— BEGIN Data shown —

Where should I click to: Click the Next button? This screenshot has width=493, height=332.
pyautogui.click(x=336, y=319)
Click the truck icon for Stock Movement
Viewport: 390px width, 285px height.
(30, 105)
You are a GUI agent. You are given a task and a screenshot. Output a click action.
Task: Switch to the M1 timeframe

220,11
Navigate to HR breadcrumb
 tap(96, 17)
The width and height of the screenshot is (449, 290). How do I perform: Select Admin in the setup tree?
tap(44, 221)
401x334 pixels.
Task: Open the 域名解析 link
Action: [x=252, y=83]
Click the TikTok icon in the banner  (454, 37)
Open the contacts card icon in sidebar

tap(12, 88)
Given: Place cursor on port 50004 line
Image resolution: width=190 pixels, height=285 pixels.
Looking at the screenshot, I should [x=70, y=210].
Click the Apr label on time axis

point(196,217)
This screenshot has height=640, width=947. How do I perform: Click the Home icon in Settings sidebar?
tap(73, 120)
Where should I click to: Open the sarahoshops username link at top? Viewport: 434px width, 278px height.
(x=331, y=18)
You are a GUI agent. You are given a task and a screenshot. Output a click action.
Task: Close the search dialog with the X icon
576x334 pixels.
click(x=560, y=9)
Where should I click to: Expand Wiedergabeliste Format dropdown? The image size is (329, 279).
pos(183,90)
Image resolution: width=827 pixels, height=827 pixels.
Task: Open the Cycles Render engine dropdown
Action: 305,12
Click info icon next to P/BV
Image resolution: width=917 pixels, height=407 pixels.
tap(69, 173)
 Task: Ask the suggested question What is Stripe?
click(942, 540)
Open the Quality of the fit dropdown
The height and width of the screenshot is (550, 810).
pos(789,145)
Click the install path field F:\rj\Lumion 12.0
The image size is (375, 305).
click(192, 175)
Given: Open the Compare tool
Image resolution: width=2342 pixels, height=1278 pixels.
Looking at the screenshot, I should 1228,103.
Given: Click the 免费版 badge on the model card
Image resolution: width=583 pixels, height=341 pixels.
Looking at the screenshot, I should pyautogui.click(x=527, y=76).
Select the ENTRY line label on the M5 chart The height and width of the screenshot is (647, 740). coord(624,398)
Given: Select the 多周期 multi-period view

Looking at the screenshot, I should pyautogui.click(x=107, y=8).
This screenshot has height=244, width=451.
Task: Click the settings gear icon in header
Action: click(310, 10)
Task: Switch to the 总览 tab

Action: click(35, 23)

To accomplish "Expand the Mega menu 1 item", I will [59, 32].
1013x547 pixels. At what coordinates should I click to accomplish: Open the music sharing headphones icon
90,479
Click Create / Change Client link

— END Data shown —

• [Work to complete]
Write out every line of the material above word for word, with nothing changed.

• [Written response]
Where should I click to: Click the Next button? This screenshot has width=493, height=332.
pyautogui.click(x=336, y=319)
Click the truck icon for Stock Movement
Viewport: 390px width, 285px height.
(30, 105)
You are a GUI agent. You are given a task and a screenshot. Output a click action.
Task: Switch to the M1 timeframe

220,11
Navigate to HR breadcrumb
 tap(96, 17)
The width and height of the screenshot is (449, 290). How do I perform: Select Admin in the setup tree?
tap(44, 221)
401x334 pixels.
Task: Open the 域名解析 link
Action: [x=252, y=83]
Click the TikTok icon in the banner  (454, 37)
Open the contacts card icon in sidebar

tap(12, 88)
Given: Place cursor on port 50004 line
Image resolution: width=190 pixels, height=285 pixels.
Looking at the screenshot, I should [x=70, y=210].
Click the Apr label on time axis

point(196,217)
This screenshot has height=640, width=947. How do I perform: Click the Home icon in Settings sidebar?
tap(73, 120)
Where should I click to: Open the sarahoshops username link at top? Viewport: 434px width, 278px height.
(x=331, y=18)
You are a GUI agent. You are given a task and a screenshot. Output a click action.
Task: Close the search dialog with the X icon
576x334 pixels.
click(x=560, y=9)
Where should I click to: Expand Wiedergabeliste Format dropdown? The image size is (329, 279).
pos(183,90)
Image resolution: width=827 pixels, height=827 pixels.
Task: Open the Cycles Render engine dropdown
Action: 305,12
Click info icon next to P/BV
Image resolution: width=917 pixels, height=407 pixels.
tap(69, 173)
 Task: Ask the suggested question What is Stripe?
click(942, 540)
Open the Quality of the fit dropdown
The height and width of the screenshot is (550, 810).
pos(789,145)
Click the install path field F:\rj\Lumion 12.0
The image size is (375, 305).
click(192, 175)
Given: Open the Compare tool
Image resolution: width=2342 pixels, height=1278 pixels.
Looking at the screenshot, I should 1228,103.
Given: Click the 免费版 badge on the model card
Image resolution: width=583 pixels, height=341 pixels.
Looking at the screenshot, I should pyautogui.click(x=527, y=76).
Select the ENTRY line label on the M5 chart The height and width of the screenshot is (647, 740). coord(624,398)
Given: Select the 多周期 multi-period view

Looking at the screenshot, I should pyautogui.click(x=107, y=8).
This screenshot has height=244, width=451.
Task: Click the settings gear icon in header
Action: click(310, 10)
Task: Switch to the 总览 tab

Action: click(35, 23)

To accomplish "Expand the Mega menu 1 item", I will [59, 32].
1013x547 pixels. At what coordinates should I click to accomplish: Open the music sharing headphones icon
90,479
Click Create / Change Client link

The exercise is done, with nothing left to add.